Editorial Review: Wade Garrison: Atonement by Richard Greene
Atonement is the fittingly titled sequel to God's Coffin and follows Wade Garrison as he leaves everything behind to protect his family.
Unlike the big gap in time between Wade Garrison's Promise and God's Coffin, the events in Atonement are set directly after the events of the second novel. God's Coffin introduced us to Wade Garrison as a more mature family man with a wife and child but also showed us what happens when those he loves are threatened. Wade started the previous book as a deputy Marshal and ended it as a wanted man, which means this book could go in any direction. Thankfully, Richard Greene has managed to craft another compelling adventure for Wade that shows him struggling with his past actions but trying to atone for them in his own way.
As Wade Garrison is essentially on the run it means that most of the characters featured in previous books are absent for large parts of this one. However, as much as we missed the scenes with characters like Sarah and Sheriff Bowlen, Atonement proves yet again that Greene can write compelling characters. As Wade's journey takes him into Montana Territory he encounters a few new faces who are every bit as fascinating as the ones Wade leaves behind during his self-imposed exile. The new characters include a gunman named Morgan Hunter from west Texas who could easily star as the protagonist of his own book. However, even characters like Jed Canon are interesting enough in their own ways to keep Wade's interactions with them entertaining.
Fans of the previous books might find it disappointing that initially, it seems like Wade is running away from his problems, but the author does a good job of explaining his motives and fears. Wade has proven himself over and over to be a fair and just man, but he is not perfect and his mistakes continue to haunt him. He does, however, try to atone for them in his own way, which thankfully makes for a thrilling read. Most of the story is set in the small town of Pickering, Montana, but Wade still finds plenty of ways to attract trouble. These include saving and adopting a coyote pup, investigating murders, and trying to figure out who is trying to kill him. The author also doesn't keep readers hanging in regards to events in the previous book and wraps things up neatly in Atonement.

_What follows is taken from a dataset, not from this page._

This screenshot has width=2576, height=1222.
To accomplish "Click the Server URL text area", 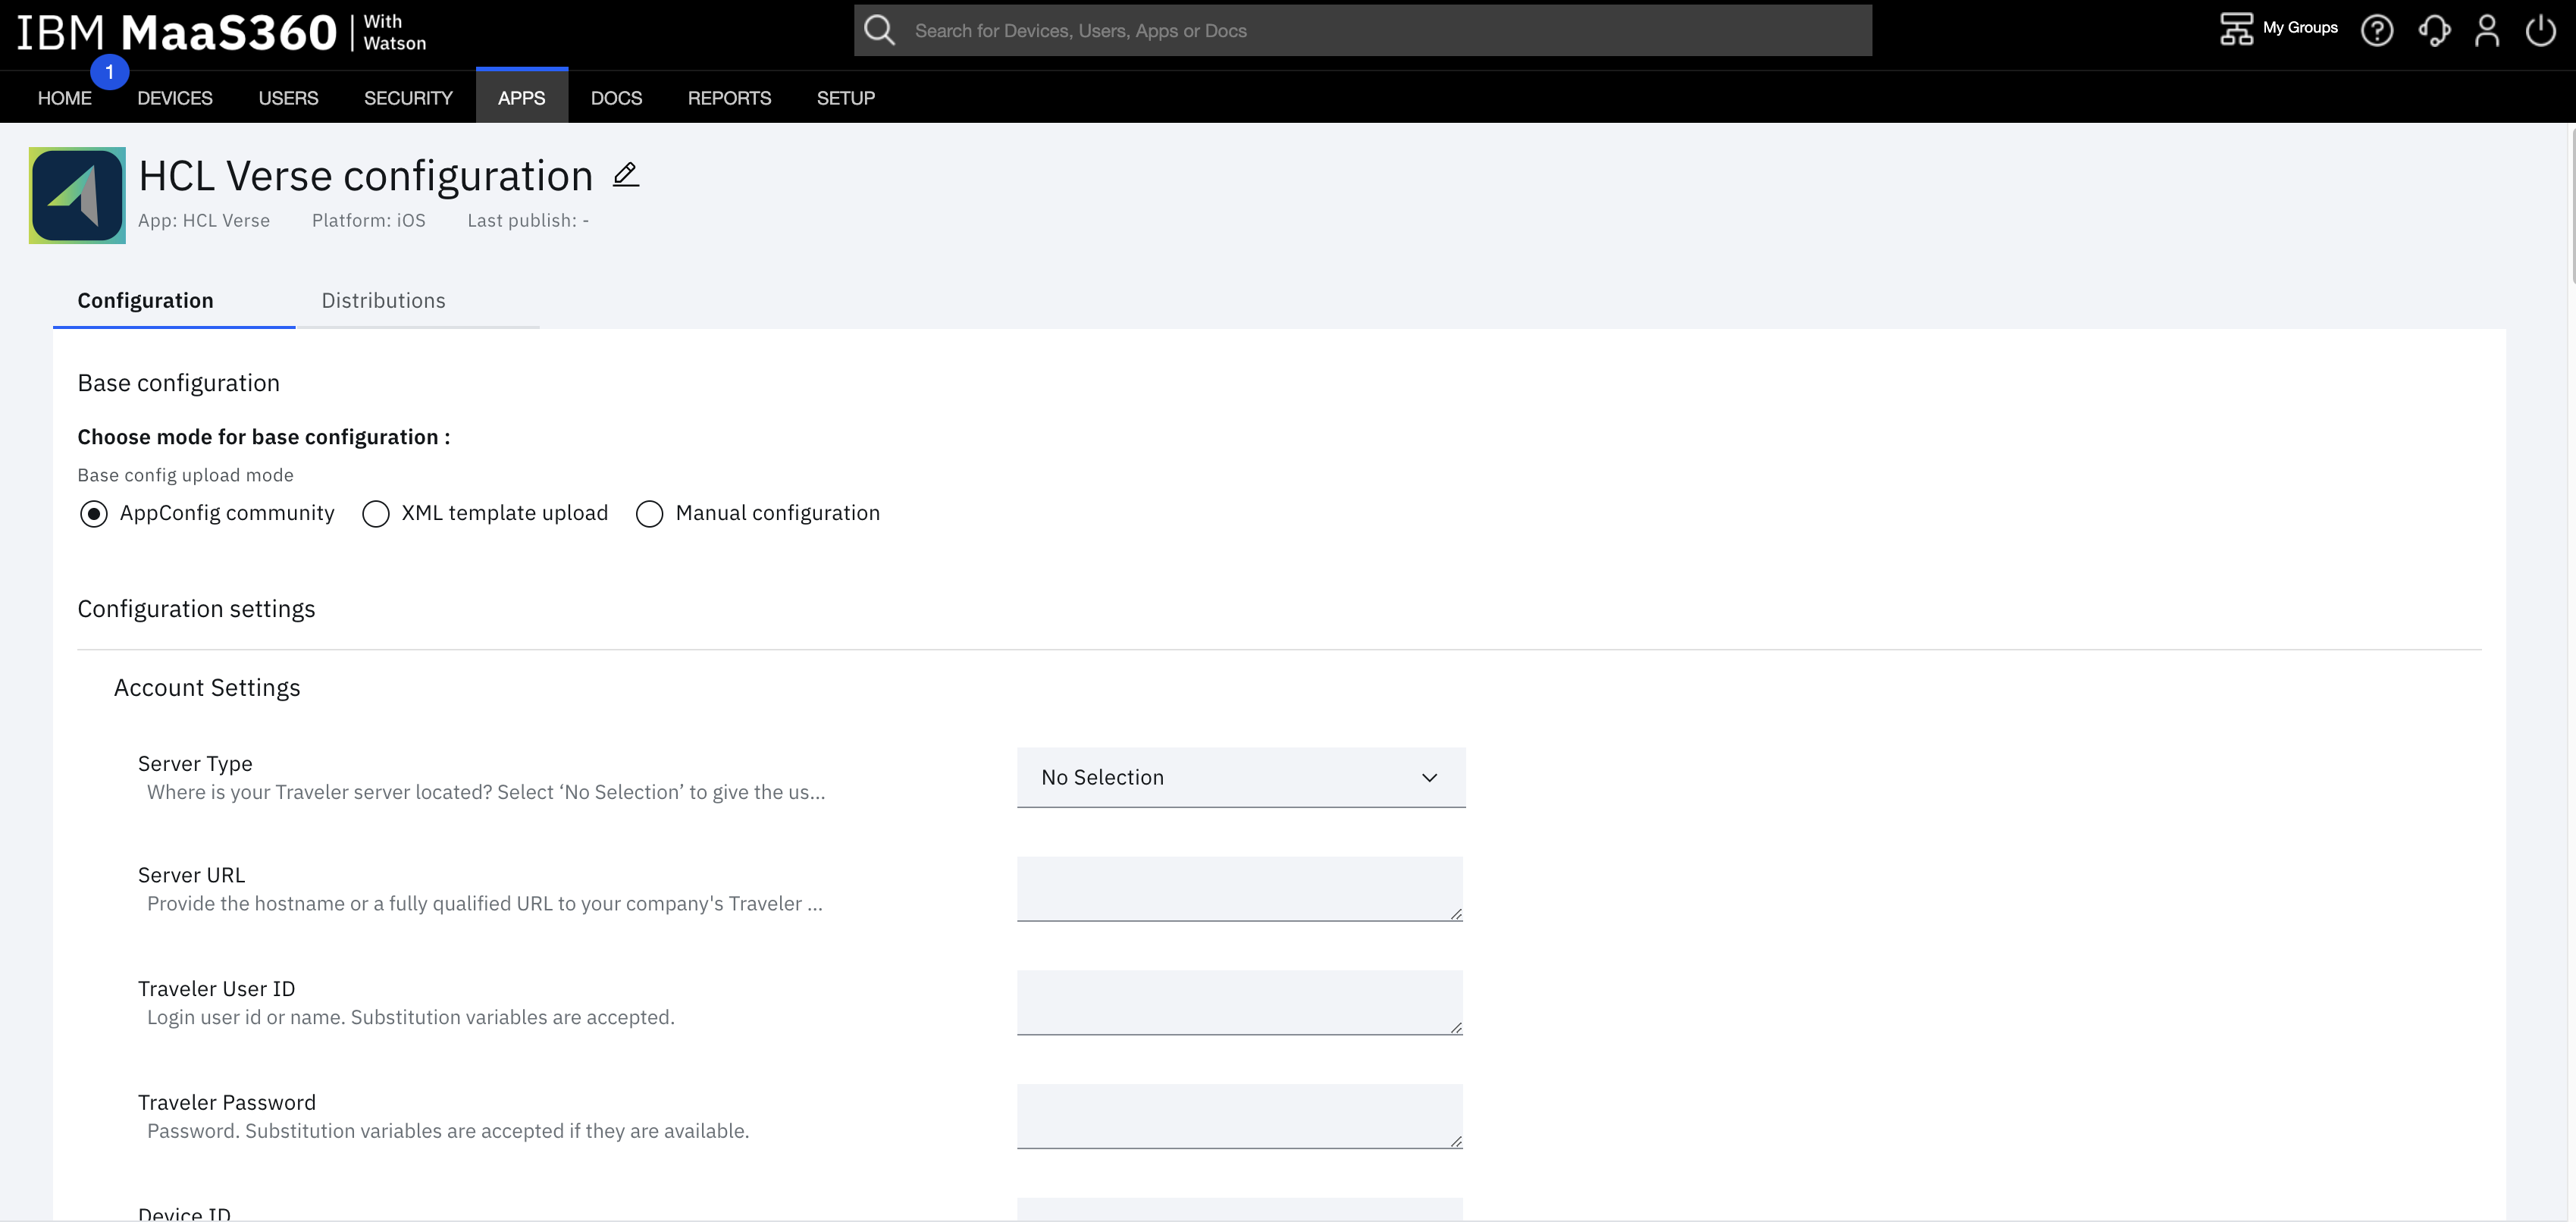I will (1240, 888).
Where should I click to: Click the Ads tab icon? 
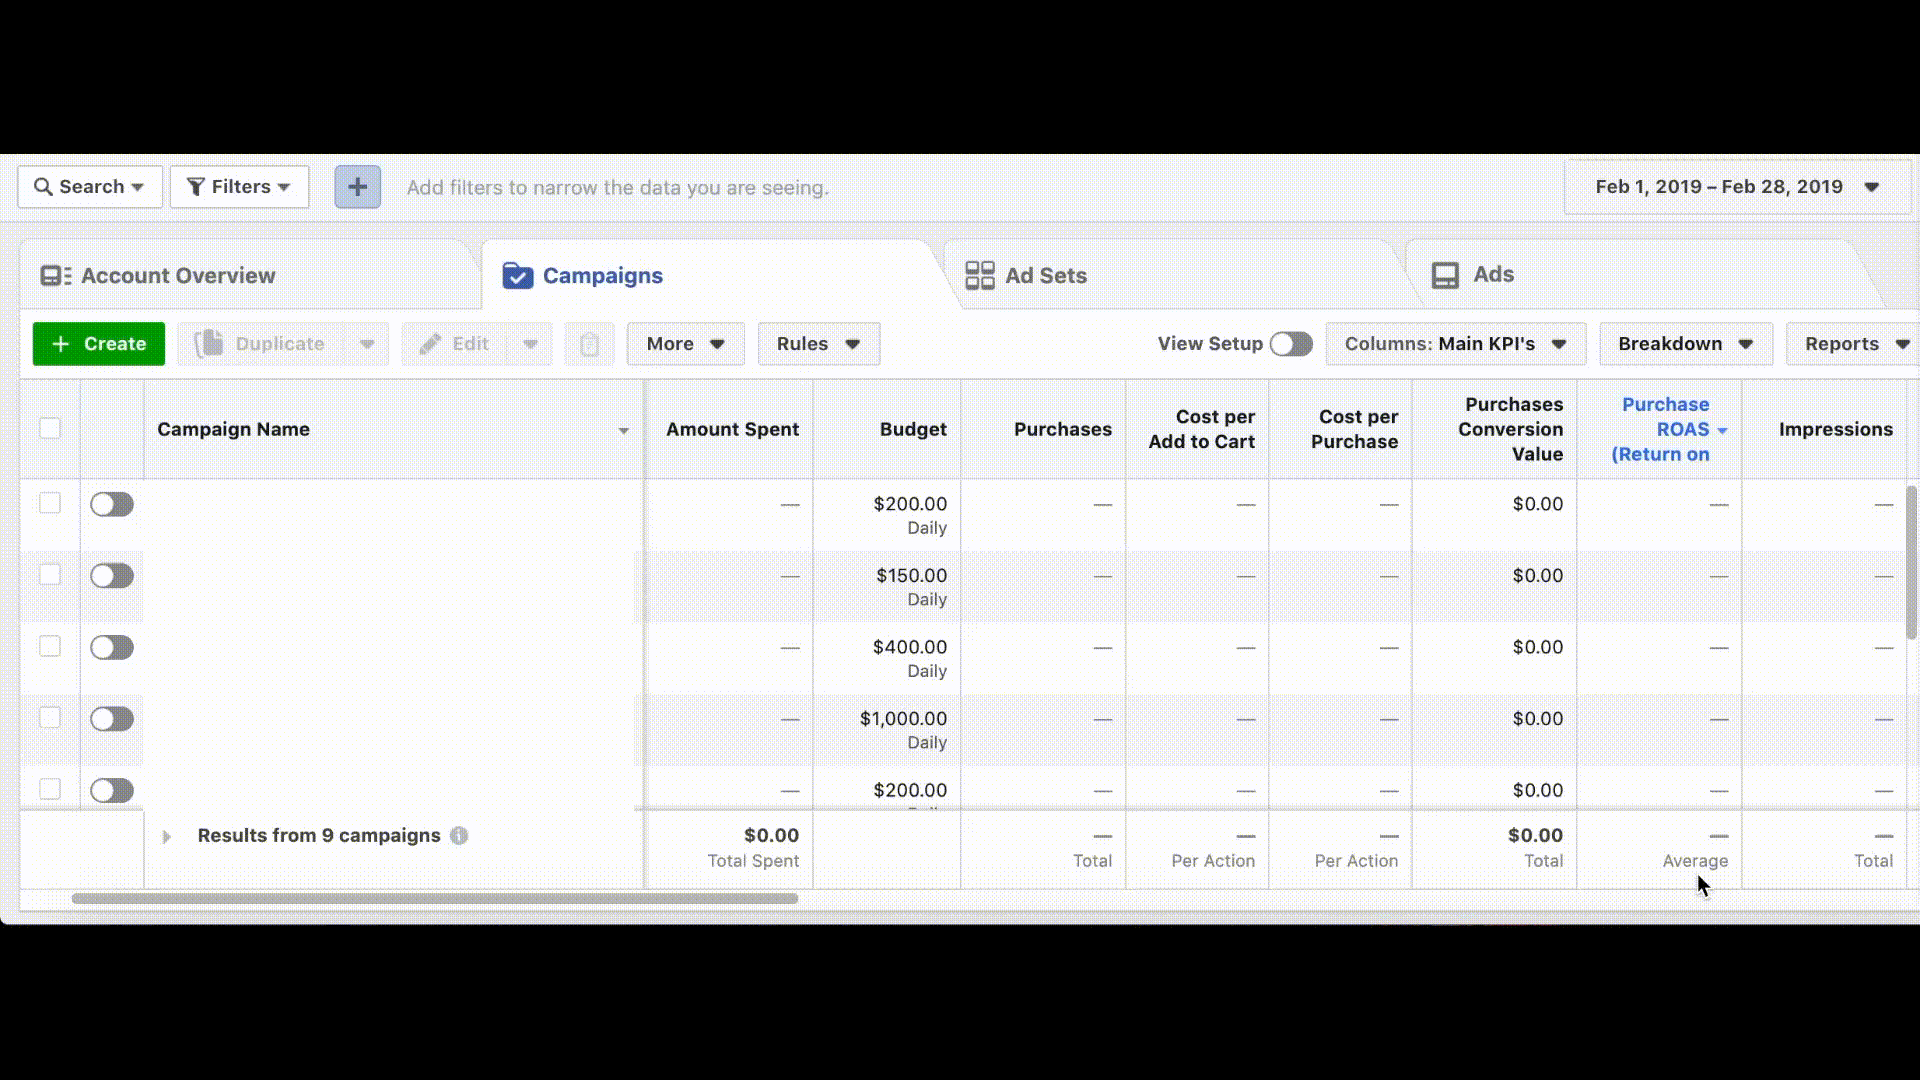(1445, 275)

Atonement also continues to showcase the authors' knack for prose that is simple yet engrossing. Even with numerous paragraphs dedicated to characters simply drinking coffee or having breakfast it never feels like the story is dragging its feet. Instead, by showing the more mundane side of characters the author keeps the story accessible while quietly fleshing out their personalities. This is also one of the reasons why Atonement, like the rest of the novels in the Wade Garrison series, is great to read even if you are not a fan of the cowboy genre in general. Overall, Atonement offers a satisfying conclusion to the events of the previous book while also introducing a slew of charismatic new characters in the process.